Open guptakartik opened 7 years ago
Hi, I just tried running the MNIST experiment and am hitting nans there too. It's been a while since I've ran that example and I've changed the qpth library since the MNIST experiment was last working. It looks like the solver's hitting some nans internally, causing the precision issue and bad gradients. For now you can try reverting to an older commit of qpth, one from around the time I last updated the MNIST example. I'll try to look into the internal solver issues soon.
-Brandon.
Thanks for the quick reply! I will try working with the older commit of qpth.
Hi, I tried most of the early versions of qpth but none of them works. They fail in various ways, mostly inside qpth. Could you check which version can work?
Hi Brandon, It would be really helpful if you could point us to the right version of qpth, since we have been unable to get it to work.
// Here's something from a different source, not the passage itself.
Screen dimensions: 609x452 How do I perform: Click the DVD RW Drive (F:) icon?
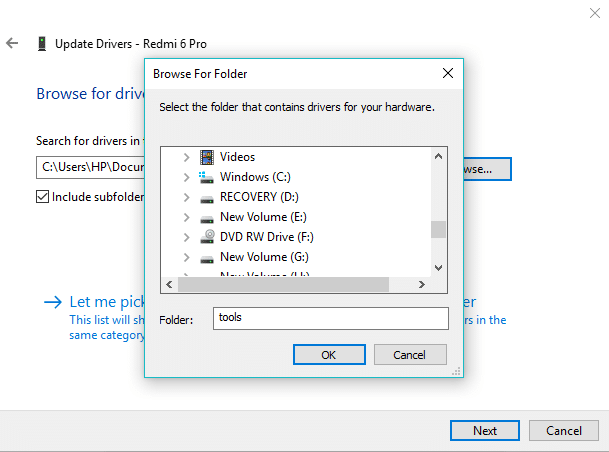coord(207,237)
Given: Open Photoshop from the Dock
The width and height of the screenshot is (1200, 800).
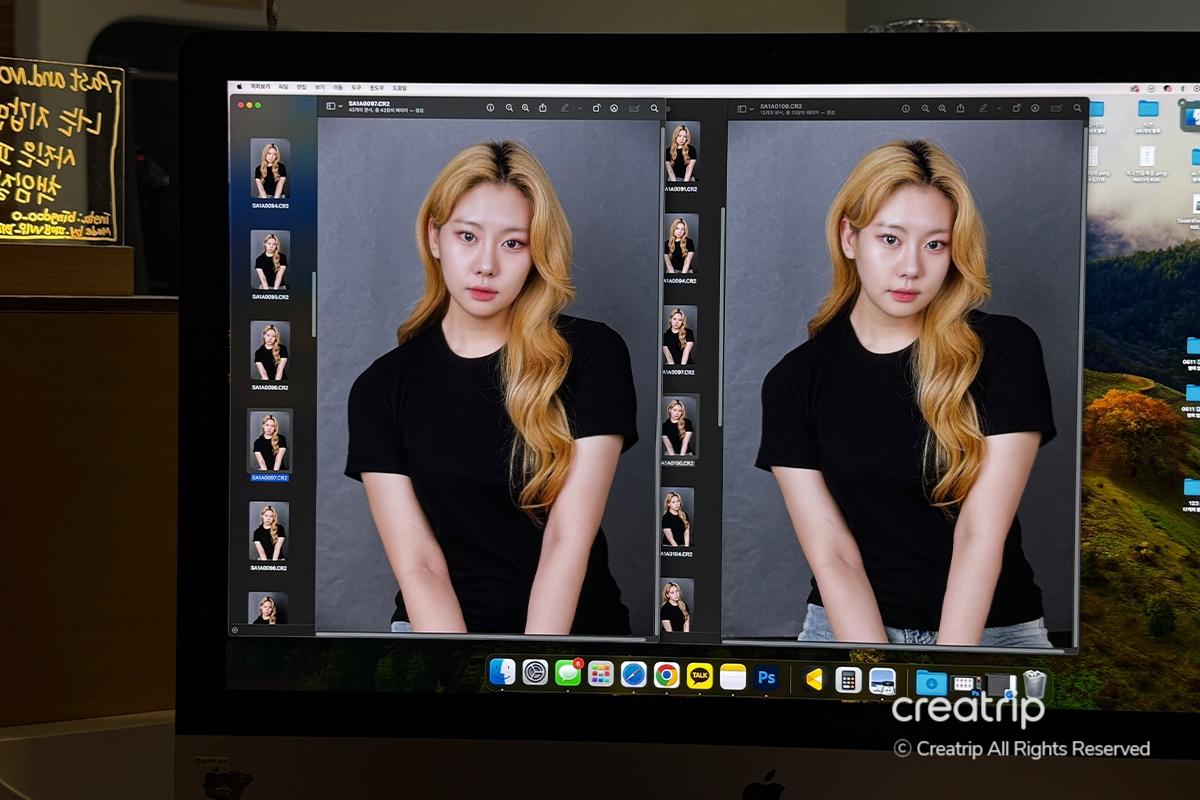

Hi, the nans were coming up in the backwards pass in qpth and I've pushed a fix to it here: https://github.com/locuslab/qpth/commit/e2cac495909159aae12461262d0ee540ddf9abd6
Here's the convergence of one of my new runs (I did modify z0
and s0
to be fixed, pull this from the latest version of this repo). For the loss being so jumpy, the LR should probably be bumped down:
Can you try running the training again with the latest versions of this repo and qpth
?
-Brandon.
Hi,
I was running the optnet code for MNIST classification with the default configurations for only 10 epochs. In the first couple of epochs I get the warning "qpth warning: Returning an inaccurate and potentially incorrect solutino" and in the subsequent iterations the loss becomes nan. Is there something obviously wrong with my configurations?